AWS Lambda - MySQL caching - mysql

I have Lambda that uses RDS. I wanted to improve it and use the Lambda connection caching. I have found several articles, and implemented it on my side, best to my knowledge. But now, I am not sure it is this the rigth way to go.
I have Lambda (running Node 8), which has several files used with require. I will start from the main function, until I reach the MySQL initializer, which is exact path. All will be super simple, showing only to flow of the code that runs MySQL:
Main Lambda:
const jobLoader = require('./Helpers/JobLoader');
exports.handler = async (event, context) => {
const emarsysPayload = event.Records[0];
let validationSchema;
const body = jobLoader.loadJob('JobName');
...
return;
...//
Job Code:
const MySQLQueryBuilder = require('../Helpers/MySqlQueryBuilder');
exports.runJob = async (params) => {
const data = await MySQLQueryBuilder.getBasicUserData(userId);
MySQLBuilder:
const mySqlConnector = require('../Storage/MySqlConnector');
class MySqlQueryBuilder {
async getBasicUserData (id) {
let query = `
SELECT * from sometable WHERE id= ${id}
`;
return mySqlConnector.runQuery(query);
}
}
And Finally the connector itself:
const mySqlConnector = require('promise-mysql');
const pool = mySqlConnector.createPool({
host: process.env.MY_SQL_HOST,
user: process.env.MY_SQL_USER,
password: process.env.MY_SQL_PASSWORD,
database: process.env.MY_SQL_DATABASE,
port: 3306
});
exports.runQuery = async query => {
const con = await pool.getConnection();
const result = con.query(query);
con.release();
return result;
};
I know that measuring performance will show the actual results, but today is Friday, and I will not be able to run this on Lambda until the late next week... And really, it would be awesome start of the weekend knowing I am in right direction... or not.
Thank for the inputs.

First thing would be to understand how require works in NodeJS. I do recommend you go through this article if you're interested in knowing more about it.
Now, once you have required your connection, you have it for good and it won't be required again. This matches what you're looking for as you don't want to overwhelm your database by creating a new connection every time.
But, there is a problem...
Lambda Cold Starts
Whenever you invoke a Lambda function for the first time, it will spin up a container with your function inside it and keep it alive for approximately 5 mins.
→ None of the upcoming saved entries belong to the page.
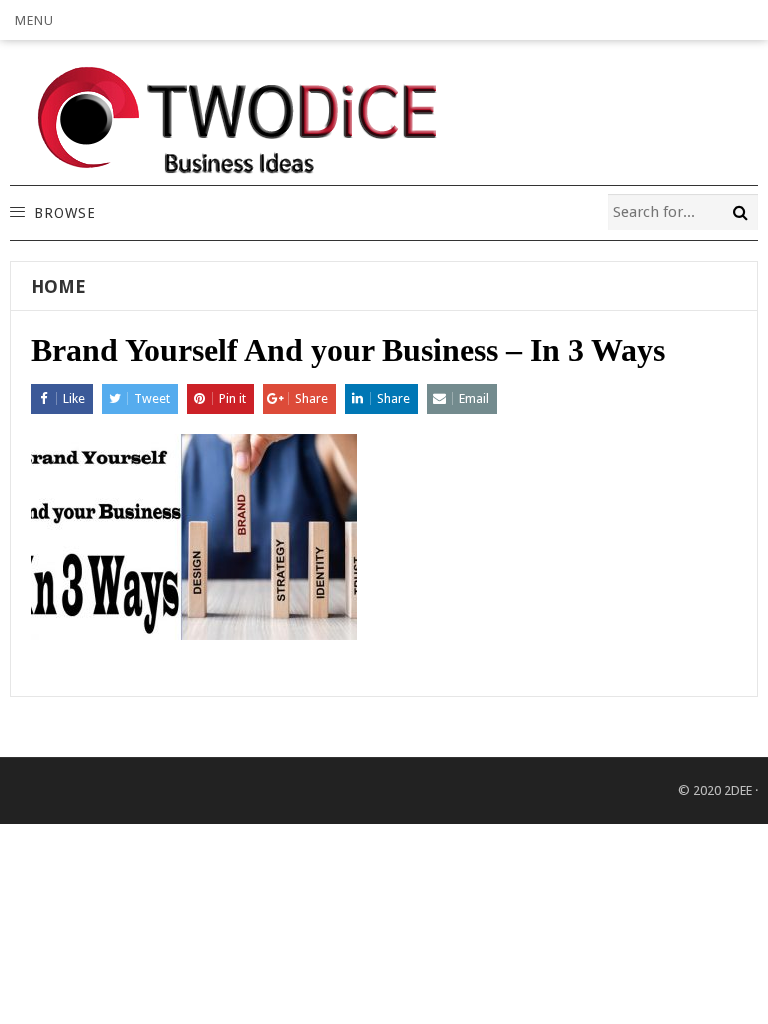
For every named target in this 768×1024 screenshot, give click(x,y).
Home (58, 286)
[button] (34, 20)
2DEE (738, 790)
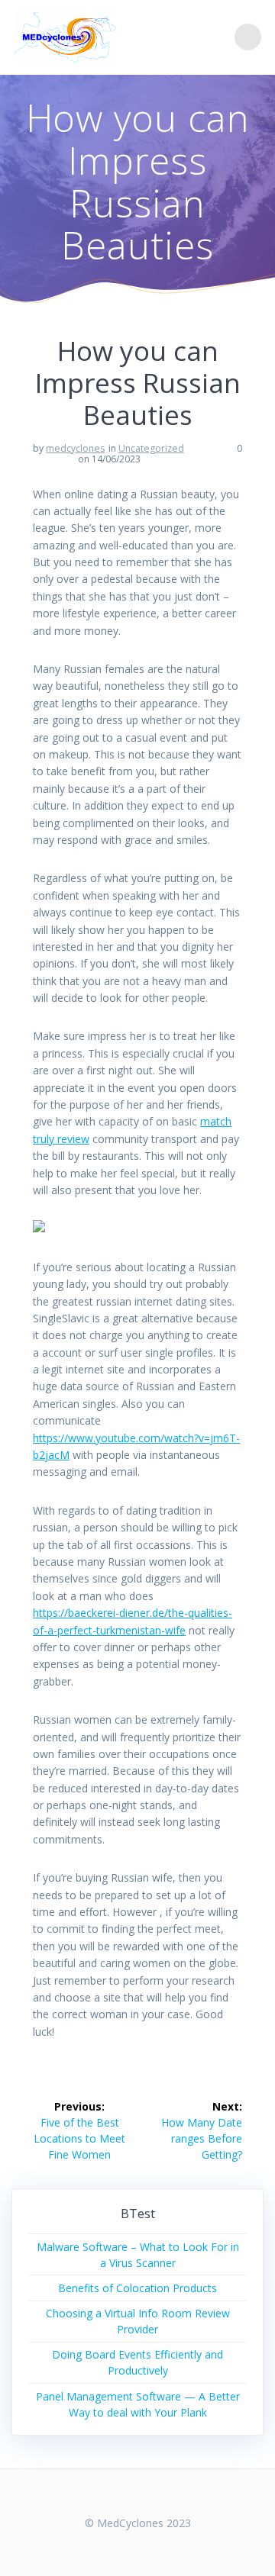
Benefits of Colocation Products (137, 2288)
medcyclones (75, 448)
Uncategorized (151, 448)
It's very likely (although not guaranteed) that you will hit the same container every time as long as you are making 1 request at a time. But what happens if you have 2 requests at the same time? Then another container will be spun up in parallel with the previous, already warmed up container. You have just created another connection on your database and now you have 2 containers. Now, guess what happens if you have 3 concurrent requests? Yes! One more container, which equals one more DB connection.
As long as there are new requests to your Lambda functions, by default, they will scale out to meet demand (you can configure it in the console to limit the execution to as many concurrent executions as you want - respecting your Account limits)
You cannot safely make sure you have a fixed amount of connections to your Database by simply requiring your code upon a Function's invocation. The good thing is that this is not your fault. This is just how Lambda functions behave.
...one other approach is
to cache the data you want in a real caching system, like ElasticCache, for example. You could then have one Lambda function be triggered by a CloudWatch Event that runs in a certain frequency of time. This function would then query your DB and store the results in your external cache. This way you make sure your DB connection is only opened by one Lambda at a time, because it will respect the CloudWatch Event, which turns out to run only once per trigger.
EDIT: after the OP sent a link in the comment sections, I have decided to add a few more info to clarify what the mentioned article wants to say
From the article:
"Simple. You ARE able to store variables outside the scope of our
handler function. This means that you are able to create your DB
connection pool outside of the handler function, which can then be
shared with each future invocation of that function. This allows for
pooling to occur."
And this is exactly what you're doing. And this works! But the problem is if you have N connections (Lambda Requests) at the same time. If you don't set any limits, by default, up to 1000 Lambda functions can be spun up concurrently. Now, if you then make another 1000 requests simultaneously in the next 5 minutes, it's very likely you won't be opening any new connections, because they have already been opened on previous invocations and the containers are still alive.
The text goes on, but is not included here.